WIRE - WIRE

Wire:
Wire:
Pink Flag:
CD/LP:
Out Now:

★★★★★★★★☆☆

Formed nearly 40 years ago, it's a testament to Wire's spirit that album number fourteen still translates their quirky spiky oeuvre into something really quite palatable - in short, they're getting better and better in their later age. Even more impressive when you learn that this is their first Top 75 album since 1979's 154.

Coming roughly eighteen months after its predecessor 2013's Change Becomes Us, Wire encompasses most of the best bits from a career that started life on Harvest (edgy art-punk), continued on Mute (lustrous industrial electro-pop) and ended up on their own Pink Flag (left-field power-rock). Ever the social commentators, Blogging kicks off the album with a somewhat snarky observation on current online trends while Wire's very attitude towards self-promotion is to be applauded if doing very little earns them enough sales to fund another tour. Let's hope this is a continuing theme.

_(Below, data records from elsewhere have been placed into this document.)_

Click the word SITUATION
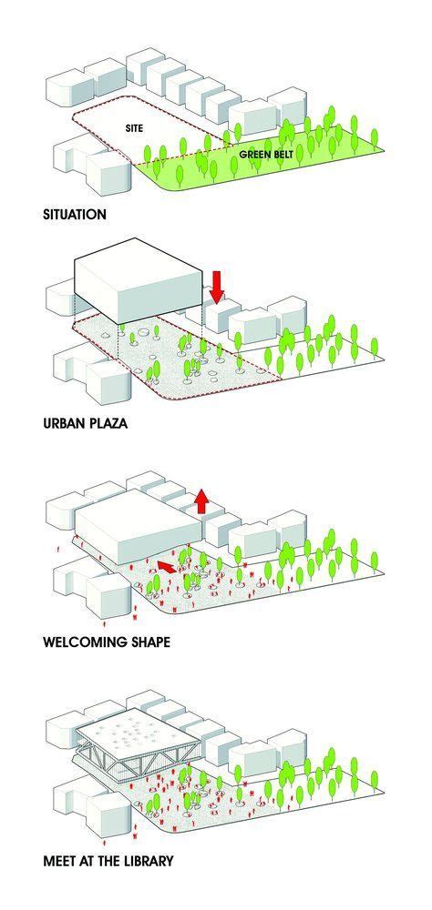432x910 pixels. (x=75, y=214)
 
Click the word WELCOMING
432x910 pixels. (x=85, y=642)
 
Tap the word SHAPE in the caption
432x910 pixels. (x=150, y=642)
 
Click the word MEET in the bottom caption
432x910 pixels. (x=59, y=861)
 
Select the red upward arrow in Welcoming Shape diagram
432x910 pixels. (x=201, y=500)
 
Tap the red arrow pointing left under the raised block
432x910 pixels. (x=166, y=566)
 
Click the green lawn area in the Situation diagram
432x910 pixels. (x=262, y=166)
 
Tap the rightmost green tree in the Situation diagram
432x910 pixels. (x=375, y=137)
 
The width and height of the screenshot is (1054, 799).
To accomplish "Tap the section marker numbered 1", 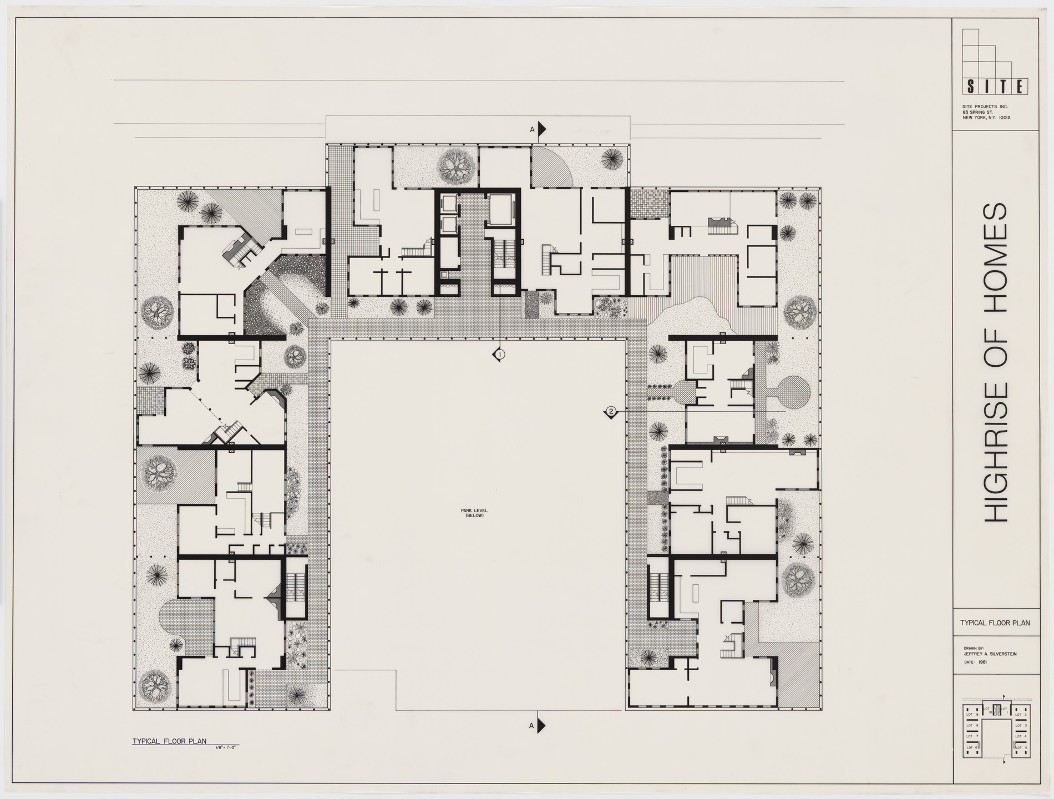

Colin Newman's slightly hushed English vocals grace every cracking song, one after the other, without seemingly breaking sweat or deviating from a well-worn path. In fact the only songs to crack the mould in any way are the longest. Sleep-walking ploughs its somnambulist furrow with a certain degree of menace and the resplendent curtain-call Harpooned is quite possibly their finest epic since Over Theirs or Boiling Boy. New guitarist Matthew Simms has seen to it that venue sound-systems will need to be toughened up before this track gives them a toeing and there's some admirable drumming from Robert Grey to drive the whole thing home to a satisfying, ear-bleeding, conclusion. If Mogwai wanted to make pop, they might consider emulating the wall of sound that Wire have spawned here.

I make that a prolific period for Wire during this century with this self-titled collection being the pick of the bunch, just ahead of Object 47.